_The records_.
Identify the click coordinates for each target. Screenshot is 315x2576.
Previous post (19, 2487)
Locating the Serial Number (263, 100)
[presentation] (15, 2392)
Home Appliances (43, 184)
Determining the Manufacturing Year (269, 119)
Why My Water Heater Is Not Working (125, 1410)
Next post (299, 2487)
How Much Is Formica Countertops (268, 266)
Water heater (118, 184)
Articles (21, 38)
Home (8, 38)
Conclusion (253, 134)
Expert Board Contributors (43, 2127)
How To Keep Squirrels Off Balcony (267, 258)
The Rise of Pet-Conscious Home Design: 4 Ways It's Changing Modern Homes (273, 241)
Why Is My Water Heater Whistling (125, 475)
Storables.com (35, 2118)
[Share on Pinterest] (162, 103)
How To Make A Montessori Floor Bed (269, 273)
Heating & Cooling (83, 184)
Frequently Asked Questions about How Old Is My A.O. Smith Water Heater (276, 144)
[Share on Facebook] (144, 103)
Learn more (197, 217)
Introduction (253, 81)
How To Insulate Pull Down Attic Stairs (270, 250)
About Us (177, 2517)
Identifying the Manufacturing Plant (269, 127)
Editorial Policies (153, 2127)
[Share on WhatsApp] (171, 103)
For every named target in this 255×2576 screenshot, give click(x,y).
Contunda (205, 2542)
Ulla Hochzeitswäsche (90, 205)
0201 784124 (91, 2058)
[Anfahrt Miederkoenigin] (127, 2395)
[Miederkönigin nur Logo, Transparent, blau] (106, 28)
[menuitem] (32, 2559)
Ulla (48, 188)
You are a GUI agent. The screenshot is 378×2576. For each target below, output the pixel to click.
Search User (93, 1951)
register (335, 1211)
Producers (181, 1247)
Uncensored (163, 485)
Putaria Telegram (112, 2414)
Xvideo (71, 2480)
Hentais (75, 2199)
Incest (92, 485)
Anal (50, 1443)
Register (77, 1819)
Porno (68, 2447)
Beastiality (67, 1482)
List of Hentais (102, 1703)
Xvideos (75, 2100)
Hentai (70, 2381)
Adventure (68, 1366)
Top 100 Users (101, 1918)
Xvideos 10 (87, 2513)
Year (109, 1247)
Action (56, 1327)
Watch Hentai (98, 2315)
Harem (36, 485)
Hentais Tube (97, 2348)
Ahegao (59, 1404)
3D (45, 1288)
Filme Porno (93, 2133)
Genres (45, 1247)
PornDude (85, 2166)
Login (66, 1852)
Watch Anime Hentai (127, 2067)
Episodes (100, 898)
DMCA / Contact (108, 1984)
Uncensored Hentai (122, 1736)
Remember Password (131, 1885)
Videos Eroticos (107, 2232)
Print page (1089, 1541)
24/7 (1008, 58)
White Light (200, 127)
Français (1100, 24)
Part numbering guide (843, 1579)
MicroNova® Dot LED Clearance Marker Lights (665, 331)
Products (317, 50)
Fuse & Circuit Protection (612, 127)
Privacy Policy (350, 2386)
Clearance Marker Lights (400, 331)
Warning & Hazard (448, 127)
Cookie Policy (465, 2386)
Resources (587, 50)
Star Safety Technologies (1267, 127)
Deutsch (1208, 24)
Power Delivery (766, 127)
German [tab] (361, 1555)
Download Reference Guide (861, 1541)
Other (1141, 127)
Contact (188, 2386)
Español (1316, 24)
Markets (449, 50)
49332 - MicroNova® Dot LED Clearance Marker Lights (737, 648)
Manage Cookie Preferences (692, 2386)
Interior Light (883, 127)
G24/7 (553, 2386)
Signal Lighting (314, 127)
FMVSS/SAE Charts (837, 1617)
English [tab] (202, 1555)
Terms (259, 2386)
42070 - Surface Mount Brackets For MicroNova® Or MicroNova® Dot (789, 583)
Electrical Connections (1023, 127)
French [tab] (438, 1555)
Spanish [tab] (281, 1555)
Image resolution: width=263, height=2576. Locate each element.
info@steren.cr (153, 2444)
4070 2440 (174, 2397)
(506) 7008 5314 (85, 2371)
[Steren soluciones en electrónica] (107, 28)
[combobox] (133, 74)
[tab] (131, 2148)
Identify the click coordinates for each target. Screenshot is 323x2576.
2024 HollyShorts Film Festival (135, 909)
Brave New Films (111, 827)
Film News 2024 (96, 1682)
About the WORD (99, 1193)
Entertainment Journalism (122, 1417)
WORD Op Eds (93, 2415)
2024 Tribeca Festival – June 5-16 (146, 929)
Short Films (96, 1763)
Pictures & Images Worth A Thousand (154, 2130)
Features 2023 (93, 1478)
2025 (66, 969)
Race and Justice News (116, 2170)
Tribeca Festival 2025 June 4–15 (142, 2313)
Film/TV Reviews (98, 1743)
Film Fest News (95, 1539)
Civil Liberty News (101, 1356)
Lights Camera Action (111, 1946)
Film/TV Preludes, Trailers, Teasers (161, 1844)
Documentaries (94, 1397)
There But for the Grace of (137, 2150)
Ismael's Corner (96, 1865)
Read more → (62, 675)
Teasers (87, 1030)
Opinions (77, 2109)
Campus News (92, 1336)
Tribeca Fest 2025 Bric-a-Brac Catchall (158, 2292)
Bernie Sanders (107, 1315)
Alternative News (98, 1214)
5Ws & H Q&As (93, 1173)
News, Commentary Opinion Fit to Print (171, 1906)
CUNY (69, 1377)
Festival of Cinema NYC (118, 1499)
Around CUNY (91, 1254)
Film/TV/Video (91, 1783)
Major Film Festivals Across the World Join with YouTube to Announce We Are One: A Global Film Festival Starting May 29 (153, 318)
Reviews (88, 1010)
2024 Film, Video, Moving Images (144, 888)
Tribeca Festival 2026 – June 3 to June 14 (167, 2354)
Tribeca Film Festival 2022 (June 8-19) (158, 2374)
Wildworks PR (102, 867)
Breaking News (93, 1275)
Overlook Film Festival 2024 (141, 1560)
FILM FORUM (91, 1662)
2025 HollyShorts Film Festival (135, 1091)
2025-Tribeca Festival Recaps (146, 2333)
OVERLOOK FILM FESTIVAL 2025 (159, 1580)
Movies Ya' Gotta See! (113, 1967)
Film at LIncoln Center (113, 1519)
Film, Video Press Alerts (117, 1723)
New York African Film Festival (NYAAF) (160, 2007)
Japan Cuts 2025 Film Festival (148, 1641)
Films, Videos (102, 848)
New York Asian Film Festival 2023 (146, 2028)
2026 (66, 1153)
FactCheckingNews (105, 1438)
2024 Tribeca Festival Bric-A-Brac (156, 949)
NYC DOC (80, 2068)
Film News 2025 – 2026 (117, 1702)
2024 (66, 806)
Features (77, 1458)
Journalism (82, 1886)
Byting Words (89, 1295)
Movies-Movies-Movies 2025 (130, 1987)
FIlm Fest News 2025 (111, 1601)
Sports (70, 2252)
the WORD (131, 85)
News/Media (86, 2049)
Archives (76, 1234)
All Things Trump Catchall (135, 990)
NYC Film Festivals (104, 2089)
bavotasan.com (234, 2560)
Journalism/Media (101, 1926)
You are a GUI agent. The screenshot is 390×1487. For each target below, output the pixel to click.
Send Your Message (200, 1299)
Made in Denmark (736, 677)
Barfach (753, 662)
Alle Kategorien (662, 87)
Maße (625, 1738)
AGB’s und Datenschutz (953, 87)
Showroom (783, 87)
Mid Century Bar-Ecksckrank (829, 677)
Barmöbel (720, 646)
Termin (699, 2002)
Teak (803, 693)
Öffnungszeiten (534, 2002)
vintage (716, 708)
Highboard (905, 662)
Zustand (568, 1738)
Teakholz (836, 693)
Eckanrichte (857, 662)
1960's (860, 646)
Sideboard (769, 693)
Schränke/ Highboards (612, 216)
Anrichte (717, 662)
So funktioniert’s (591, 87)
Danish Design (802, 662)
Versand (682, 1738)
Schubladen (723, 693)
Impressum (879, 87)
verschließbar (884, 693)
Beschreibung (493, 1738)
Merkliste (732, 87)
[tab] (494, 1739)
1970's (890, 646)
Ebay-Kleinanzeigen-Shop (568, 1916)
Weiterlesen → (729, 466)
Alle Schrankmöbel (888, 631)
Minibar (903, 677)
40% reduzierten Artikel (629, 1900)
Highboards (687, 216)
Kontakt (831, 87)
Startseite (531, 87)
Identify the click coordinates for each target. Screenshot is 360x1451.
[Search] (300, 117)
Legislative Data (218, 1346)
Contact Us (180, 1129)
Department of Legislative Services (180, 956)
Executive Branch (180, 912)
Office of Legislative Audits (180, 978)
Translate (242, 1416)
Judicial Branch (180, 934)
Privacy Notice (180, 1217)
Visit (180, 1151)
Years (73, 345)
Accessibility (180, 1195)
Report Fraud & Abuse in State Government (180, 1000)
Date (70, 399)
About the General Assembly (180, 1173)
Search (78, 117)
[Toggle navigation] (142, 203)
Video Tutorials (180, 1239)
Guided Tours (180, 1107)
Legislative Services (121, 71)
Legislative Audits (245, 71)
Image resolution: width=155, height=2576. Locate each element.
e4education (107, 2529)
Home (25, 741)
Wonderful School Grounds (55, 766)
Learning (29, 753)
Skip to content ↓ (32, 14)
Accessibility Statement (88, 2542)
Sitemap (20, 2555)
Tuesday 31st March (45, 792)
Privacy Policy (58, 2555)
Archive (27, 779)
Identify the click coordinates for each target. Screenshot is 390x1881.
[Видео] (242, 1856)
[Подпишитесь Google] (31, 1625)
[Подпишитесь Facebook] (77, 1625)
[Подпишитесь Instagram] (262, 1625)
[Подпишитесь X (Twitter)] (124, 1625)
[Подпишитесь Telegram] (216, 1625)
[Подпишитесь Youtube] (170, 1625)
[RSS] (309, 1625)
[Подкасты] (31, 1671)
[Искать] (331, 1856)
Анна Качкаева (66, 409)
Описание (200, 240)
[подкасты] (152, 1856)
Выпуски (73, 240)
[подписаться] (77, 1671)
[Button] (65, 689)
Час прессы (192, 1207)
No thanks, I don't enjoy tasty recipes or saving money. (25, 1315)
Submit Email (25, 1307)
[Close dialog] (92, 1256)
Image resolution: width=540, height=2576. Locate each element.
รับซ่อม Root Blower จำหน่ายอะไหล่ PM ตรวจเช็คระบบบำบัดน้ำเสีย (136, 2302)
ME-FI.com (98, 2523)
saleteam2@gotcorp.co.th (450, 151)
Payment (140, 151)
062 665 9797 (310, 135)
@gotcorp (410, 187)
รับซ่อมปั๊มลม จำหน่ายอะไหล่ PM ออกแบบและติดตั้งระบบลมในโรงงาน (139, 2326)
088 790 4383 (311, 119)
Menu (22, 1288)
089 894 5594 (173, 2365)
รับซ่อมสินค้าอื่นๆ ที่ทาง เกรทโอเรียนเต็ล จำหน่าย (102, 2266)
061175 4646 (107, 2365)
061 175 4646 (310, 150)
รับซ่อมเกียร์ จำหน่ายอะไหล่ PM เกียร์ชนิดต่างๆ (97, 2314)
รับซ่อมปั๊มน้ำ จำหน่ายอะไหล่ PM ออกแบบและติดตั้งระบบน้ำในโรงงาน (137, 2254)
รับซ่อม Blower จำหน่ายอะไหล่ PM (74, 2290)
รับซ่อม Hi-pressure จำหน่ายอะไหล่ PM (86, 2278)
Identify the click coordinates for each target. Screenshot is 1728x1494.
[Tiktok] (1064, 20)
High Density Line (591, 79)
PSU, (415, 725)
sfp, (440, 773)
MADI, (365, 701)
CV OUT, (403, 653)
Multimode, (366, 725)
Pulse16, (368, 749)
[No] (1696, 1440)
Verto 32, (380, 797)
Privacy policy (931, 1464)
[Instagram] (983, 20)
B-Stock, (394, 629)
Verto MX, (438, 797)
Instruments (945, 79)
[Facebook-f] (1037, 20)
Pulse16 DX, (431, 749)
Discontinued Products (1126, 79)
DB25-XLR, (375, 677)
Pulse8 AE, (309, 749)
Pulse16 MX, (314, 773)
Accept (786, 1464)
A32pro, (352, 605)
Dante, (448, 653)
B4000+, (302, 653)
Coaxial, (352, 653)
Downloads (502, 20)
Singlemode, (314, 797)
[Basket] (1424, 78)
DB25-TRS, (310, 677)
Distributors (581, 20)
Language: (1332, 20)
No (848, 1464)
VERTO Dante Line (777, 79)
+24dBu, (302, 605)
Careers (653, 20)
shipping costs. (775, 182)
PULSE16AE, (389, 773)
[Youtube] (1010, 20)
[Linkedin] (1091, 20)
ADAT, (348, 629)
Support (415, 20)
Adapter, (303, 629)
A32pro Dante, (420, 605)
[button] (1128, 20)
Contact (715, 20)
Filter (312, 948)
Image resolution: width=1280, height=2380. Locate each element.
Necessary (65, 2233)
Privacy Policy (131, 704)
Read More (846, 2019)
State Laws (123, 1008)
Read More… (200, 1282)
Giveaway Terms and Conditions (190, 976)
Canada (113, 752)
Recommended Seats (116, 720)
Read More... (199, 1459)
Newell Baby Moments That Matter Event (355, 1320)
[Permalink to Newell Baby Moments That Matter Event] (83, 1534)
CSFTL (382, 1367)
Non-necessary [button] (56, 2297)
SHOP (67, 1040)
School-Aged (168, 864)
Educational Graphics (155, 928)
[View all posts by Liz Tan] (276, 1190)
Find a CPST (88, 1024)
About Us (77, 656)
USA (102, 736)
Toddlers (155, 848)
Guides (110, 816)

_What you need to do_. Transcribe exactly, and only, the lines that extend from the one containing "CSFTL (382, 1367)" to the end of the records above, inclusive of both.

_Output for this task_.
CSFTL (382, 1367)
Non-necessary [button] (56, 2297)
SHOP (67, 1040)
School-Aged (168, 864)
Educational Graphics (155, 928)
[View all posts by Liz Tan] (276, 1190)
Find a CPST (88, 1024)
About Us (77, 656)
USA (102, 736)
Toddlers (155, 848)
Guides (110, 816)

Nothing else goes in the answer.